Goal: Write down every line of the listing below, unchanged, from the line containing "Where should I" through the end of the listing. Leave out the pictures.

# Start of Task data

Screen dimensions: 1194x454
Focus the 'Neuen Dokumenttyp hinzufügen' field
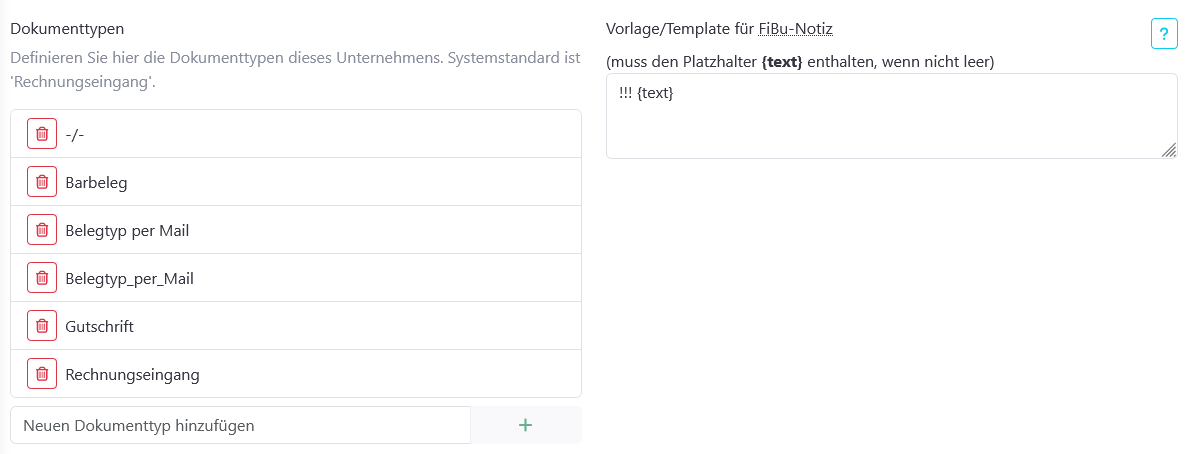tap(240, 425)
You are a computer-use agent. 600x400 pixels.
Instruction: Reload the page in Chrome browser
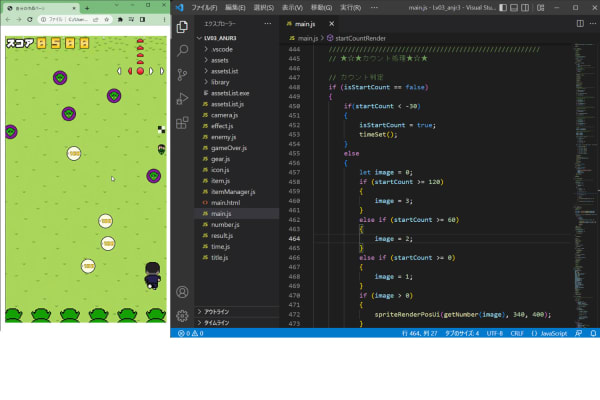(x=29, y=19)
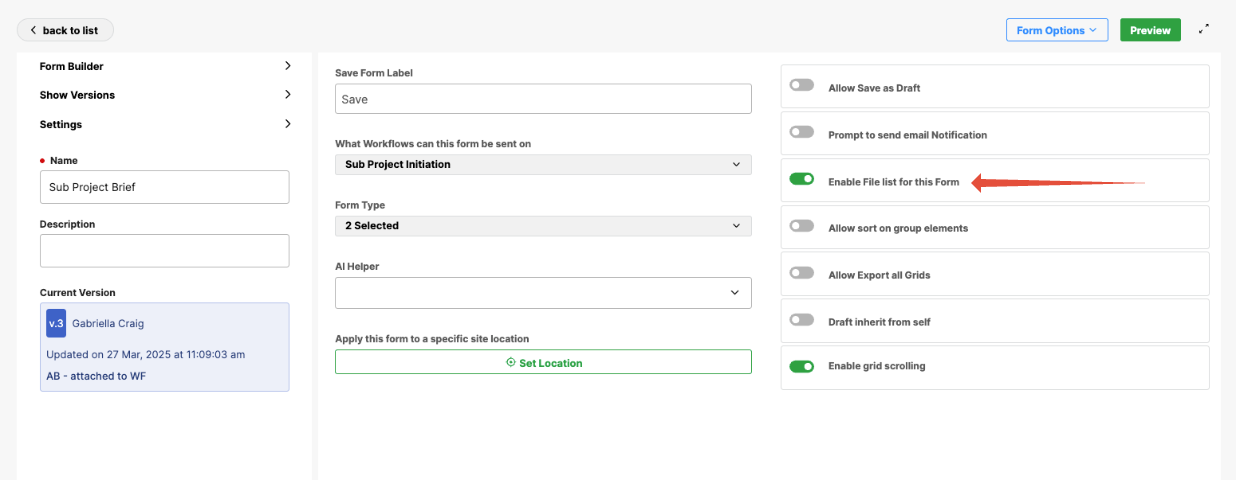Go back to list
The image size is (1236, 480).
(x=65, y=30)
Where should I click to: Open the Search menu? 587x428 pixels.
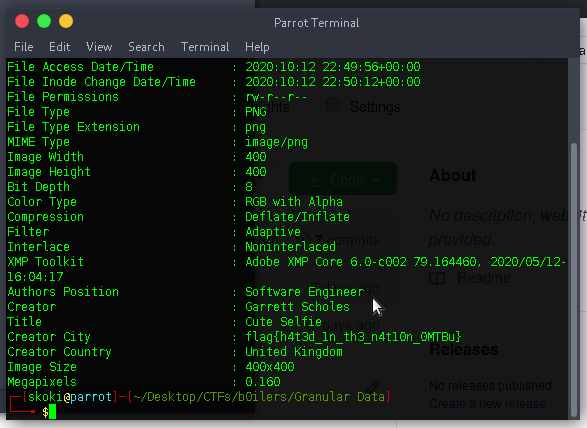pyautogui.click(x=146, y=47)
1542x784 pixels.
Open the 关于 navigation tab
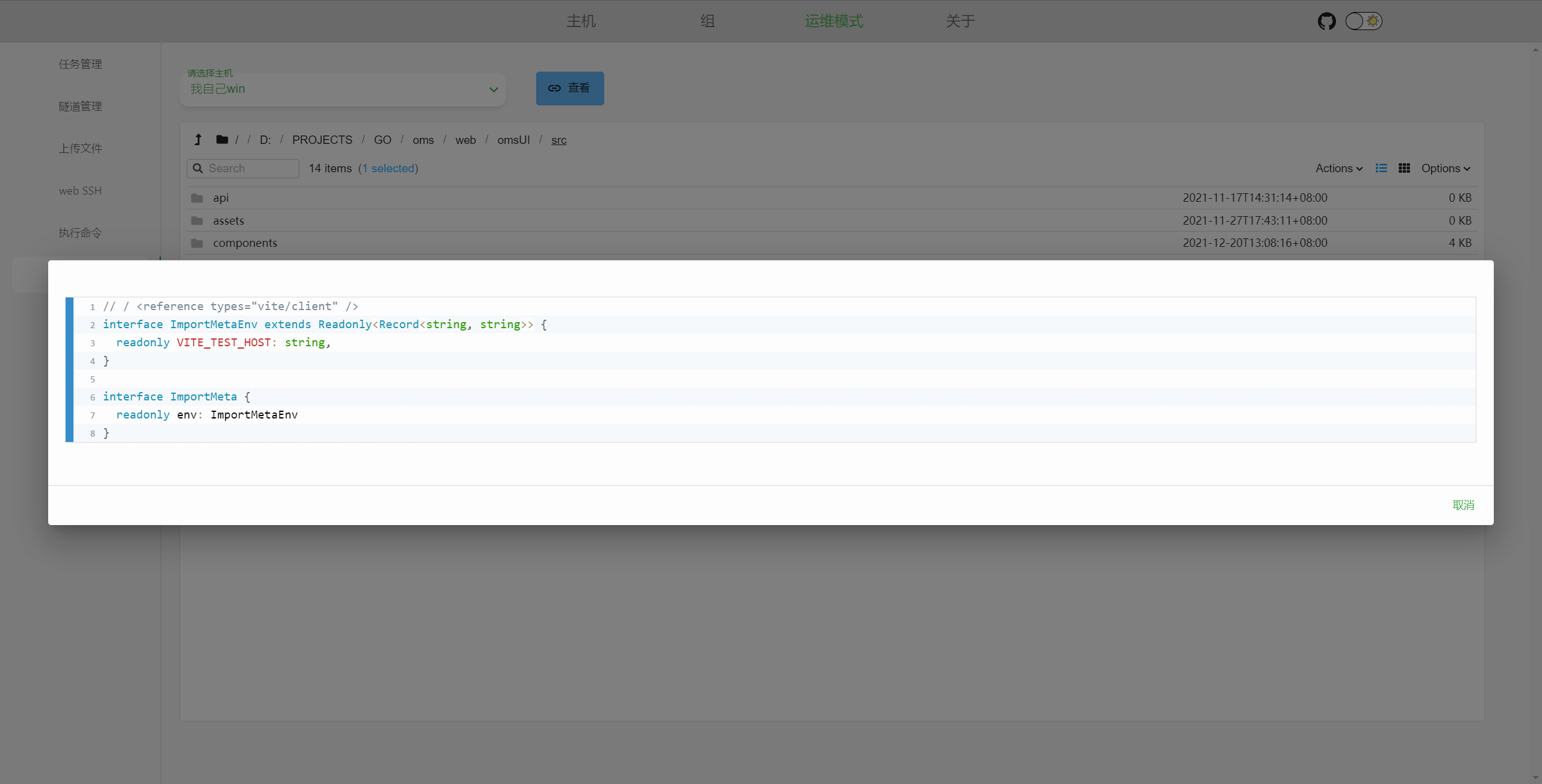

# End of Task data

Solved exercise:
Where should I click to: Open the Search menu? 587x428 pixels.
pyautogui.click(x=146, y=47)
1542x784 pixels.
Open the 关于 navigation tab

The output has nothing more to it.